Task directions
Go through the listing below and gather every line with the word "checkbox".

===== Information supplied =====

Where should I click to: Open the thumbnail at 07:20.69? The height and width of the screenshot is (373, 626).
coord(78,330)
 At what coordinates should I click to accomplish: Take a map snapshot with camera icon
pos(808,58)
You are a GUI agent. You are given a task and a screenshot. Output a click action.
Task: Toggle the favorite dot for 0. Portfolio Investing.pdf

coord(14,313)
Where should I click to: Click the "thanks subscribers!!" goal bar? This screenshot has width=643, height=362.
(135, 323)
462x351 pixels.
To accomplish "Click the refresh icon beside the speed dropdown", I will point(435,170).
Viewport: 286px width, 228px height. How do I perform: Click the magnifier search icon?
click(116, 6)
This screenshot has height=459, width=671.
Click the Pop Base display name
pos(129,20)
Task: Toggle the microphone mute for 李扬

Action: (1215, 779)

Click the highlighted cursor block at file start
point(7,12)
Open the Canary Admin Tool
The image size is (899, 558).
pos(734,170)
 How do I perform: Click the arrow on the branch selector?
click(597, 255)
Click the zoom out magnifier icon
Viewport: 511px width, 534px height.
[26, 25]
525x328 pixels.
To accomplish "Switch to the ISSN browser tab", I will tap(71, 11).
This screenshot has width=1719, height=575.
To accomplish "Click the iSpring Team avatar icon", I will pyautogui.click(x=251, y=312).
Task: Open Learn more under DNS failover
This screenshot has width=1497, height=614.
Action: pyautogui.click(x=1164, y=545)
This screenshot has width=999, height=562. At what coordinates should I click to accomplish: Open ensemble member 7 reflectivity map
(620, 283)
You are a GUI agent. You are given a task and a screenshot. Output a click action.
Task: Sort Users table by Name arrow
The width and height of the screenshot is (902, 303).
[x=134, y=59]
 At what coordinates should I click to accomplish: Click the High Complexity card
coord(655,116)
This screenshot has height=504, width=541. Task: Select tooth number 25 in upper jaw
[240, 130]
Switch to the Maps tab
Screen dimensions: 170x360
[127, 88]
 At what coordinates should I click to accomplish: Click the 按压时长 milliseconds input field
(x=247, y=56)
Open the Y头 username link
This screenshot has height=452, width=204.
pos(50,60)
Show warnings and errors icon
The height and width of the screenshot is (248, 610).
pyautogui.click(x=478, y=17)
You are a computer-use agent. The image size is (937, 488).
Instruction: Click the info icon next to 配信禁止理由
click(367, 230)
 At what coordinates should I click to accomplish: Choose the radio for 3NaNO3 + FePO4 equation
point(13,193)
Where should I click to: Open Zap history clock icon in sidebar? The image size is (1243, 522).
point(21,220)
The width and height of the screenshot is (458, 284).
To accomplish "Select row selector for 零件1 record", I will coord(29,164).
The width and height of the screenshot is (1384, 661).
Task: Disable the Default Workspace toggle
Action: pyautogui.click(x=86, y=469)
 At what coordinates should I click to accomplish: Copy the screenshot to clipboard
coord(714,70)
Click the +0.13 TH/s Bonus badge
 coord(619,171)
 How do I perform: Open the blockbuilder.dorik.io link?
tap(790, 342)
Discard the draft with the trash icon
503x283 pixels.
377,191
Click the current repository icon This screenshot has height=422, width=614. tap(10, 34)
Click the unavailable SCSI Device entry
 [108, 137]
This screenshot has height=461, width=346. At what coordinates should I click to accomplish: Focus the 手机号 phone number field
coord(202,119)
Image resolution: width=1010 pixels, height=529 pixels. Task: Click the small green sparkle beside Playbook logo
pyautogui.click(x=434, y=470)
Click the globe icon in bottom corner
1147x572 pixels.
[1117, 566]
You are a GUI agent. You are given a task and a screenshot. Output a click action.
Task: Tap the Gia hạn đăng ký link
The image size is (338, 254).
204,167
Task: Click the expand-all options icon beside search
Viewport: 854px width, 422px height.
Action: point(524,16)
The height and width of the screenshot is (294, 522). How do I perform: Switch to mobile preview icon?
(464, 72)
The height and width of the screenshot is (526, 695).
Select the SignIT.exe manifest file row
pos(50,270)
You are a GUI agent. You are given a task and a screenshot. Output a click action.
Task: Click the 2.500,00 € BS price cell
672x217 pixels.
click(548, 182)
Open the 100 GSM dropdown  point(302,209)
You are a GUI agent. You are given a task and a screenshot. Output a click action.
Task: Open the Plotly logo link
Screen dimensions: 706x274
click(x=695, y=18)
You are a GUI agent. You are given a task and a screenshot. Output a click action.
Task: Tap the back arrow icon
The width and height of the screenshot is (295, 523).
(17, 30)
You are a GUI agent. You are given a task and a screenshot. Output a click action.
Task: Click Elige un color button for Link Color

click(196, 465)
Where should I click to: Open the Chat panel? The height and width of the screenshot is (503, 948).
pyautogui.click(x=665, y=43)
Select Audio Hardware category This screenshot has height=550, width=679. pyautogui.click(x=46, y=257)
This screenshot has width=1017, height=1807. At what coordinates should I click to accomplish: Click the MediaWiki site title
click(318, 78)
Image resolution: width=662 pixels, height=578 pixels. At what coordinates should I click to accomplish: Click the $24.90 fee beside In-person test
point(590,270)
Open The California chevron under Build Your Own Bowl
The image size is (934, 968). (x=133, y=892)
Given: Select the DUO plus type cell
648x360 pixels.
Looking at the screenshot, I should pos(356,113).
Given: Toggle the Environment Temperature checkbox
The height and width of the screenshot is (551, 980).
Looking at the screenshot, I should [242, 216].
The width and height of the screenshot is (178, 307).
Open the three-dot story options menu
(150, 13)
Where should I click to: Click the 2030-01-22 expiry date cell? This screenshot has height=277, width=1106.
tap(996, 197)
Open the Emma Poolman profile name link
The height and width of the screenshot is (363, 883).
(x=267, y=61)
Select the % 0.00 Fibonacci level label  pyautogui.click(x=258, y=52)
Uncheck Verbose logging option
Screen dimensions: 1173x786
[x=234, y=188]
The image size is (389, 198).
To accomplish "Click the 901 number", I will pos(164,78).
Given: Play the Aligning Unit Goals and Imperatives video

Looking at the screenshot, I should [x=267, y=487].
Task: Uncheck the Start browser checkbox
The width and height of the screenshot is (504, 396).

=====

Result for this task
Given: Toggle the Environment Temperature checkbox
Task: Uncheck the Start browser checkbox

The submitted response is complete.